Eines der Dogmen lautet: [Die heilige römische Kirche ...] "glaubt
fest, bekennt und verkündet, daß niemand außerhalb der katholischen
Kirche, weder Heide noch Jude noch Ungläubiger oder ein von der
Einheit Getrennter - des ewigen Lebens teilhaftig wird, vielmehr dem
ewigen Feuer verfällt, das dem Teufel und seinen Engeln bereitet
ist, wenn er sich nicht vor dem Tod ihr [der Kirche] anschließt. So
viel bedeutet die Einheit des Leibes der Kirche, daß die kirchlichen
Sakramente nur denen zum Heile gereichen, die in ihr bleiben, und
daß nur ihnen Fasten, Almosen, andere fromme Werke und der
Kriegsdienst des Christenlebens den ewigen Lohn erwirbt. Mag einer
noch so viele Almosen geben, ja selbst sein Blut für den Namen
Christi vergießen, so kann er doch nicht gerettet werden, wenn er
nicht im Schoß und in der Einheit der katholischen Kirche bleibt"

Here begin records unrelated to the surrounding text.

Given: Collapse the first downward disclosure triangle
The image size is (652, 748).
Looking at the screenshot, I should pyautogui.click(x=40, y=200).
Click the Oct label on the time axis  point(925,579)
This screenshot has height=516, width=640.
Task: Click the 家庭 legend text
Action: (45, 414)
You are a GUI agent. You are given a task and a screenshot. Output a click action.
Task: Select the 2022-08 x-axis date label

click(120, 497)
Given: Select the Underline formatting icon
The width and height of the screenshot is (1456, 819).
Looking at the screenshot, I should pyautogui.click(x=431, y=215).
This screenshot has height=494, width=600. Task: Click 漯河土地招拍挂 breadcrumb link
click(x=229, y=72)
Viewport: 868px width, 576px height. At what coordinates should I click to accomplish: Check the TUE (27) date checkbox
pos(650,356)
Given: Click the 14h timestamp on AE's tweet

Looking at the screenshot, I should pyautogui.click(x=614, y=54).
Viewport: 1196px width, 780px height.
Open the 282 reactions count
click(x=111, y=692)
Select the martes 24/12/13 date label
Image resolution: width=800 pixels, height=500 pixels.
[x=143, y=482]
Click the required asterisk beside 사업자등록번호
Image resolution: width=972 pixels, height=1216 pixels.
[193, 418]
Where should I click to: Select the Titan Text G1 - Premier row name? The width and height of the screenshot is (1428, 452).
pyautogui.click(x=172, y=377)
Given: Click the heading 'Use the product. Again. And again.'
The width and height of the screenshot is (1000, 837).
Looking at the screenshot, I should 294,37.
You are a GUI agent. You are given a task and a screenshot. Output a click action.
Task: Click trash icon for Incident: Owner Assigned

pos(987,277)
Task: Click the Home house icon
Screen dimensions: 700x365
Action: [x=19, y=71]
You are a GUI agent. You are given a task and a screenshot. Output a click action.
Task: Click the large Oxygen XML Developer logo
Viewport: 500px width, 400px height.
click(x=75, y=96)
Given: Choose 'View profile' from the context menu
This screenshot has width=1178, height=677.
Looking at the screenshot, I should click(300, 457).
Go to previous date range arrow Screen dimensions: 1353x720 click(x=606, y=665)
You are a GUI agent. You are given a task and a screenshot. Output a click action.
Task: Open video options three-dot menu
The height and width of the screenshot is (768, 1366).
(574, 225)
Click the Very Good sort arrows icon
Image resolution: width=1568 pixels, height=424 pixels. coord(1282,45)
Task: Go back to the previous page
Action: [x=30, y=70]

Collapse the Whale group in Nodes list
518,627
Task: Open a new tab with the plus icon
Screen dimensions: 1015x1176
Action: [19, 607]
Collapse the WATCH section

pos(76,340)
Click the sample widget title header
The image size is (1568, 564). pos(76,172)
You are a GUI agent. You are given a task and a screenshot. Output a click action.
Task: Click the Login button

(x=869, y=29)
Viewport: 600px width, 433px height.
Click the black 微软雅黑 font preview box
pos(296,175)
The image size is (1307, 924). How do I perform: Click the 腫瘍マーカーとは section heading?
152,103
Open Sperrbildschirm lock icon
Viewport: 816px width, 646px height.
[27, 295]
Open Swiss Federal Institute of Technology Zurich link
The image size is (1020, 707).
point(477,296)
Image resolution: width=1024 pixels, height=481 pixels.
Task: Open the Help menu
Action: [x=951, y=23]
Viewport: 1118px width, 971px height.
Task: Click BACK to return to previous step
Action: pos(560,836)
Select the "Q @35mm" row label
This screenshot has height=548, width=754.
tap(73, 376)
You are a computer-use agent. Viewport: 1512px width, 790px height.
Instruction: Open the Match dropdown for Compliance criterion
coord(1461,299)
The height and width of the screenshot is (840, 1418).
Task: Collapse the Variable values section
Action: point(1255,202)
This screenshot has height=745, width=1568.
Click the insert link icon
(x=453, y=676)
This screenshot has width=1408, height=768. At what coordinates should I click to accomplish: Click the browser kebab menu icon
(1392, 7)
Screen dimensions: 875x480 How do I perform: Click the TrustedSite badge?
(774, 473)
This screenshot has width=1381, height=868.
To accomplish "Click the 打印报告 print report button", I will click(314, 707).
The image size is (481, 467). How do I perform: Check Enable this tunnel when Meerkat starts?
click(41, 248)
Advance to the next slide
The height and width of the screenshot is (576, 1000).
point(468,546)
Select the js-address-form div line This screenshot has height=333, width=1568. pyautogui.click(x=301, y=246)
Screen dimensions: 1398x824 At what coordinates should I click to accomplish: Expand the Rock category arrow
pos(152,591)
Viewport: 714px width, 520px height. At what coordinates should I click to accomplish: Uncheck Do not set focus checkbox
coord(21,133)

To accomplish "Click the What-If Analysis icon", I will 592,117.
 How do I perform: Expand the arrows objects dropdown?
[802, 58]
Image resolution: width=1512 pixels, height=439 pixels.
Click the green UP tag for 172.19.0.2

(DS 1351, zit. nach NR 1938, 350). Und warum diese Umfrage? Nun,
eine Firma behauptet in ihren Statuten "der Geist Christi hat sich
gewürdigt," nichtkatholische Gemeinschaften "als Mittel des Heiles
zu gebrauchen" (Unitatis Redintegratio 3). Betrachten wir zunächst
die logische Struktur der Umfrage nach der sog. klassischen Logik,
konkret nach dem Satz vom Widerspruch. Aristoteles schreibt: "Doch
das sicherste Prinzip von allen ist das, bei dem eine Täuschung
unmöglich ist [...] Es ist unmöglich, dass dasselbe demselben in
derselben Beziehung zugleich zukomme und nicht zukomme" (Metaphysik
1005b). Noch einmal langsam: "Es ist unmöglich, dass dasselbe
demselben in derselben Beziehung zugleich zukomme und nicht
zukomme." Also: Eine Aussage kann nicht in derselben Hinsicht wahr
und unwahr sein. Thomas von Aquin betont bereits am Anfang seiner
philosophischen Summe (Scg 1,1) die Wichtigkeit der Logik. Wer sagt,
dass es keine Wahrheit gibt, macht eine widersprüchliche Aussage,
denn er behauptet, dass der Satz, dass es keine wahren Aussagen
gibt, eine wahre Aussage ist. Weiter mit der Logik: Dogma und
Häresie sind einander absolut ausschließende Begriffe. Es gibt zwar
in den kirchlichen Texten auch solche Sätze, die weder Dogma noch
Häresie sind. Aber es ist absolut unmöglich, dass eine Aussage
sowohl eine unfehlbar wahre Aussage als auch eine Abweichung von
einer unfehlbar wahren Aussage ist. In der Umfrage gab es allerdings
mehr Stimmen für die logisch unmögliche Sowohl-Als-auch-Antwort als
für die immerhin logisch mögliche Weder-Noch-Antwort. Es herrscht
also radikaler Mangel an Fachwissen und logischem Denken. Als Christ
muss man das Dogma von der Heilsnotwendigkeit der Kirche kennen.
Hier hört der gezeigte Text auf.